"""
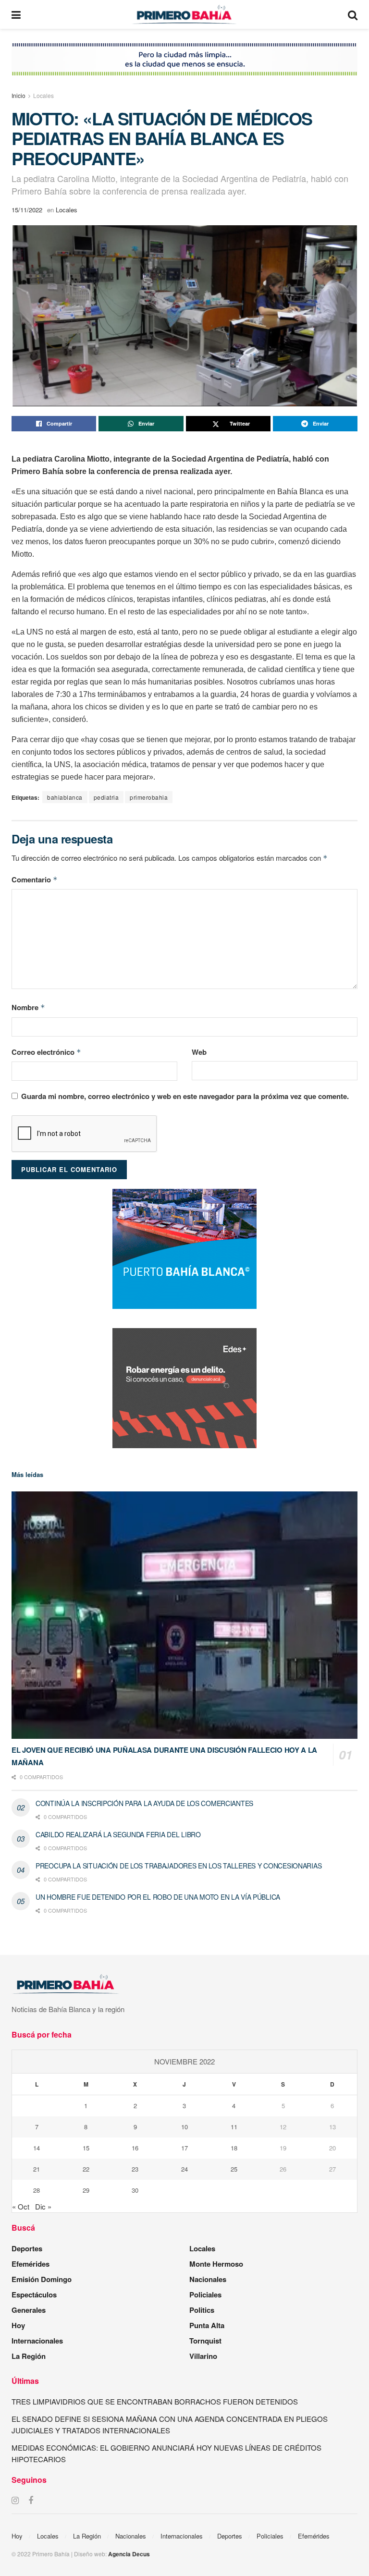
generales (29, 2310)
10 (184, 2126)
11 (234, 2126)
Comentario (35, 879)
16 (135, 2147)
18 (234, 2147)
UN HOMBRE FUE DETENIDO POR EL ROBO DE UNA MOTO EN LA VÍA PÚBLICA (158, 1897)
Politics (201, 2310)
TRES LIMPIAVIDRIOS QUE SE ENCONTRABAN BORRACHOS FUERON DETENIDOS (155, 2401)
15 (86, 2147)
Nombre (28, 1007)
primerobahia (149, 797)
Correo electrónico (46, 1052)
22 (86, 2168)
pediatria (106, 797)
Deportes (27, 2248)
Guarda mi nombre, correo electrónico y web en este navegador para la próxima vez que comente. (185, 1096)
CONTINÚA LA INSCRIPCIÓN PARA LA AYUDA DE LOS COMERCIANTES (144, 1803)
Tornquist (205, 2340)
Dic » (43, 2206)
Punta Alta (206, 2325)
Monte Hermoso (216, 2264)
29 (86, 2190)
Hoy (18, 2325)
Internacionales (37, 2340)
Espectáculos (34, 2294)
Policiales (205, 2294)
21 (36, 2168)
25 (234, 2168)
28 (36, 2190)
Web (199, 1052)
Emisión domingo (42, 2279)
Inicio (18, 95)
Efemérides (30, 2264)
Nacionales (207, 2279)
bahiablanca (65, 797)
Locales (43, 95)
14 (36, 2147)
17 (184, 2147)
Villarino (203, 2356)
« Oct (20, 2206)
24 (184, 2168)
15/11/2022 (27, 209)
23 (135, 2168)
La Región (29, 2356)
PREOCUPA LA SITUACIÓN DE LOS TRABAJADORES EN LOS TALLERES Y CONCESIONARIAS (178, 1865)
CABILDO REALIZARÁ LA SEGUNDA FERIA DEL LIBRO (118, 1834)
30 (135, 2190)
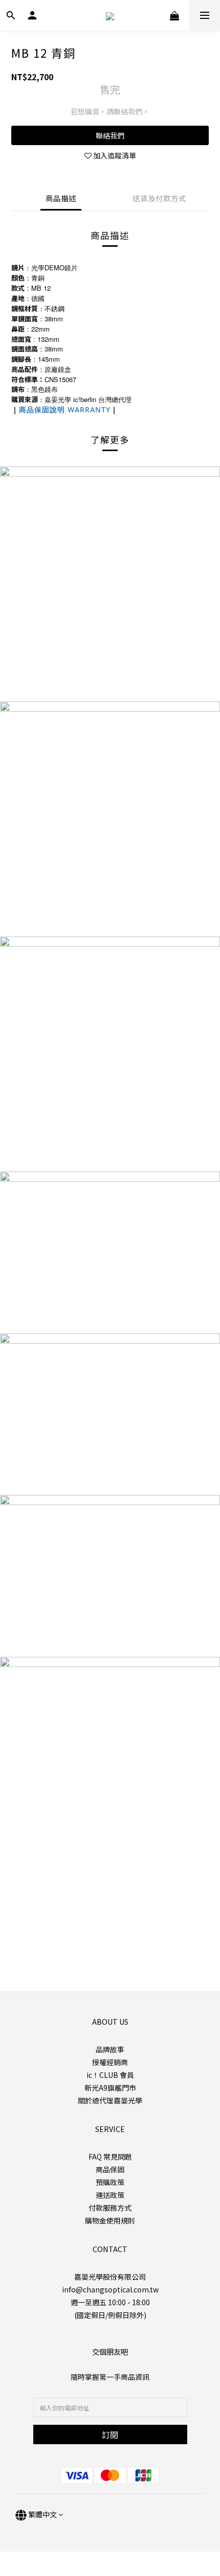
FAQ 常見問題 (110, 2156)
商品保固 (110, 2169)
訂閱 (110, 2434)
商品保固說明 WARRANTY (65, 409)
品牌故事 (110, 2049)
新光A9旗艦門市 (110, 2087)
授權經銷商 (110, 2062)
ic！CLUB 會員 (110, 2075)
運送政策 (110, 2195)
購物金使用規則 (110, 2220)
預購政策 (110, 2182)
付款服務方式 (110, 2208)
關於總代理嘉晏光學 (110, 2100)
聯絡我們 (110, 135)
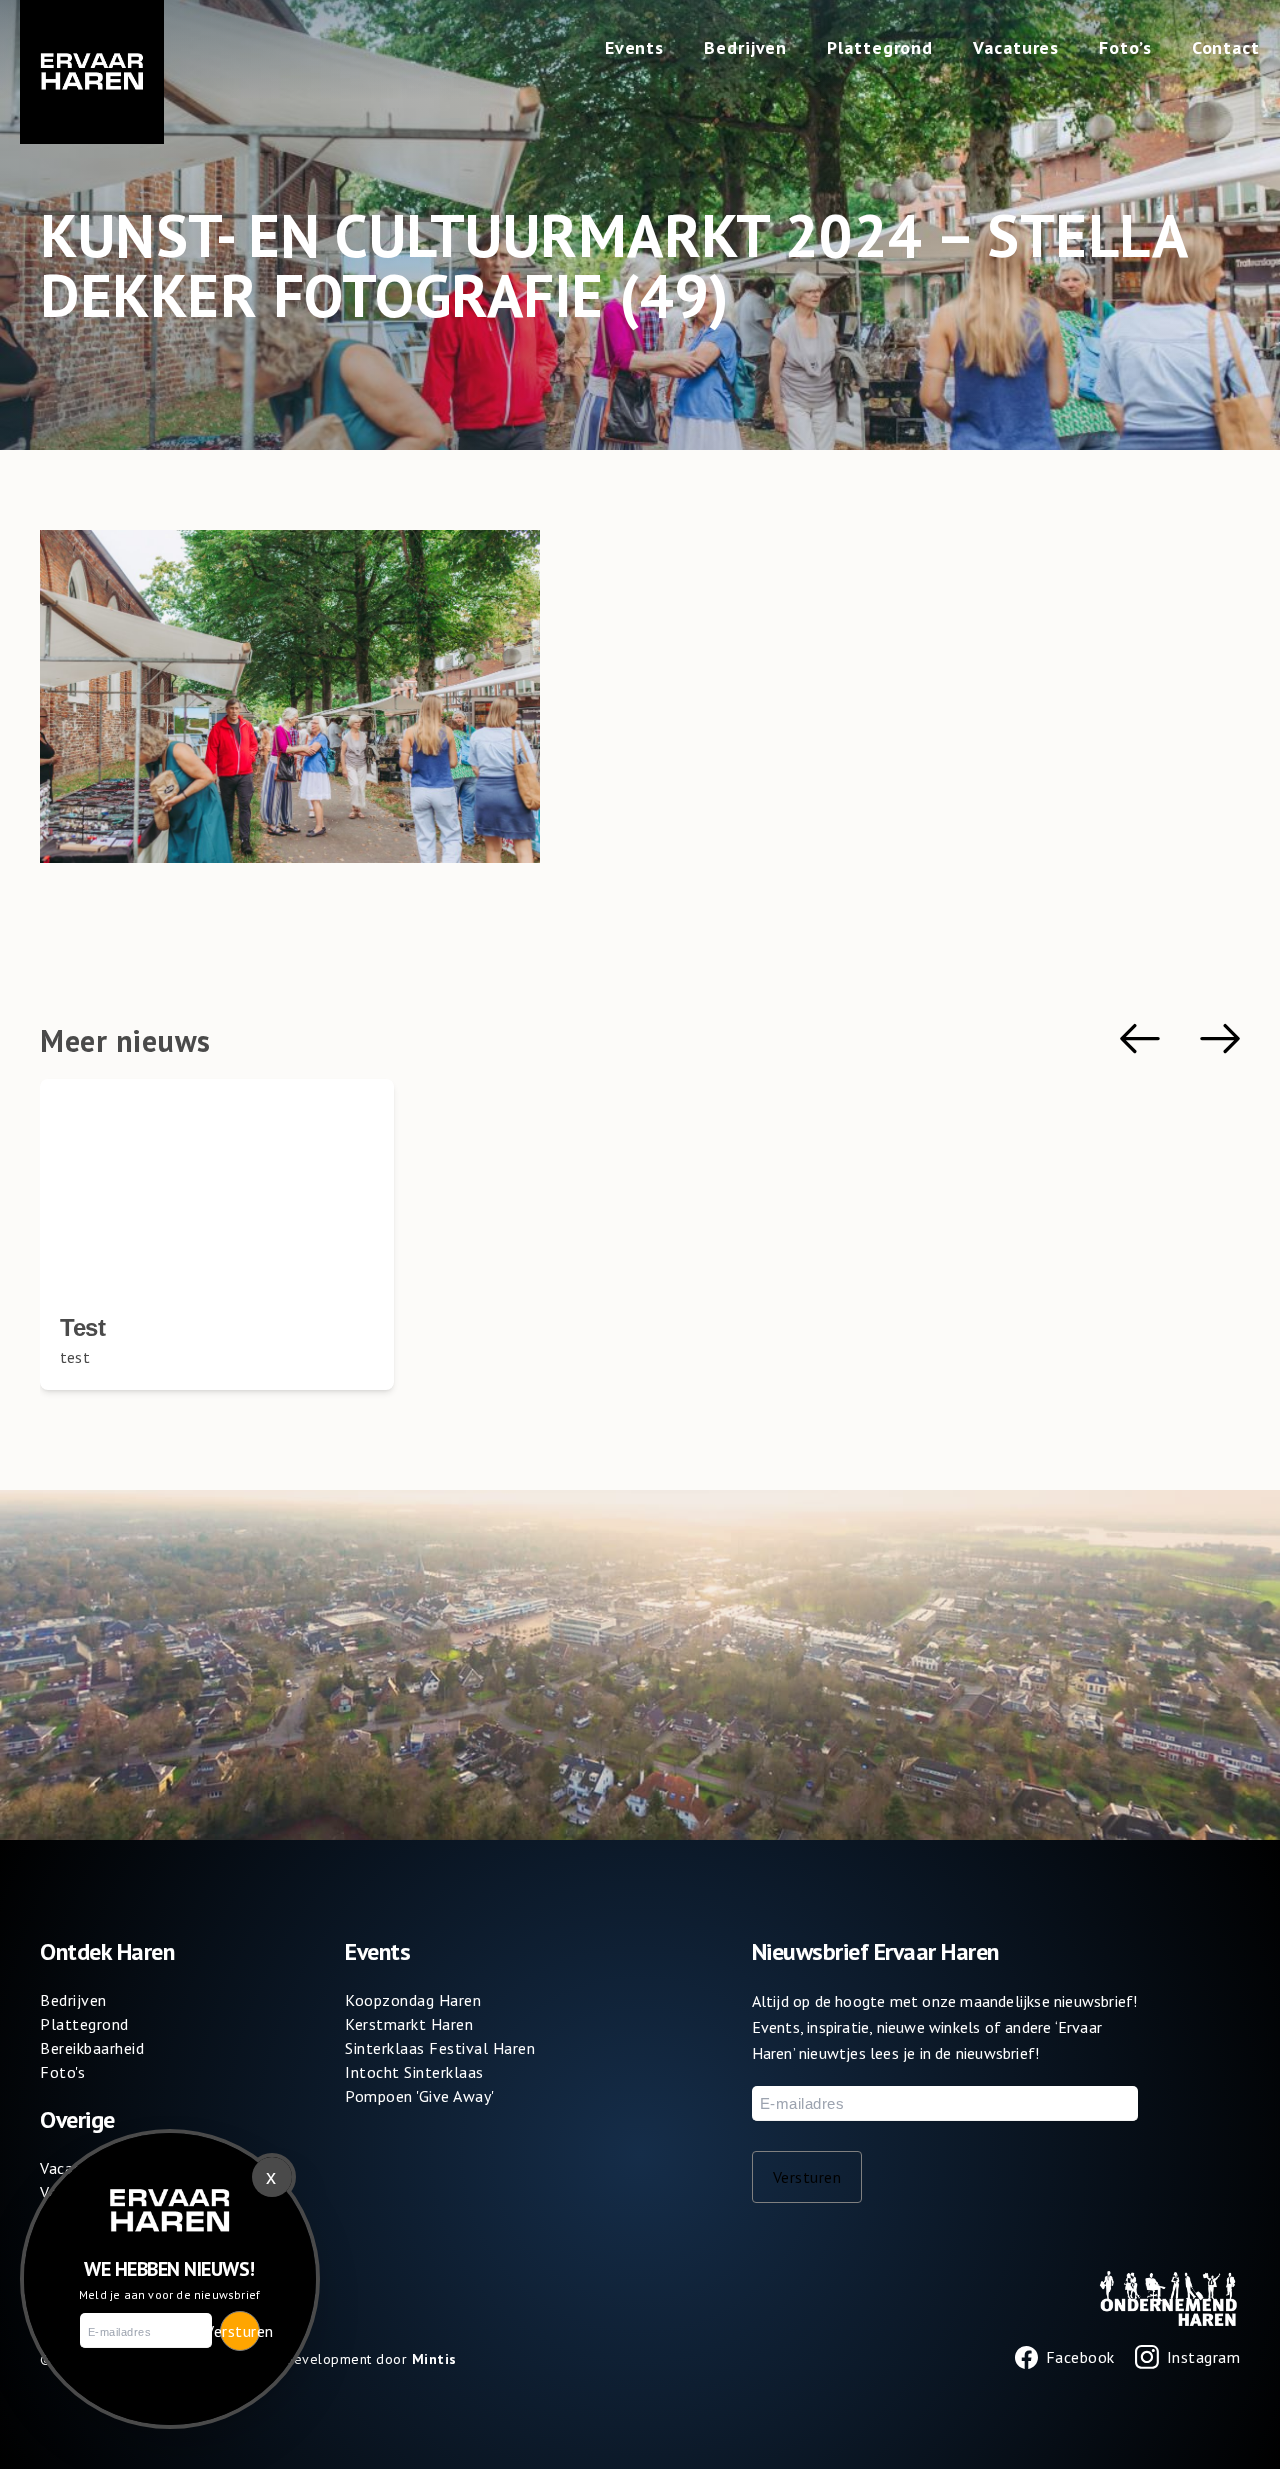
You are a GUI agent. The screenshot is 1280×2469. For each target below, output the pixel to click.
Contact (1226, 47)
"""
EXERCISE AIM: Return exactly the run of lines that opens with the one containing "You are a GUI" and closes with the last line of the records above.

WRITTEN ANSWER:
You are a GUI agent. The screenshot is 1280×2469. For each target below, output the pixel to click.
Contact (1226, 47)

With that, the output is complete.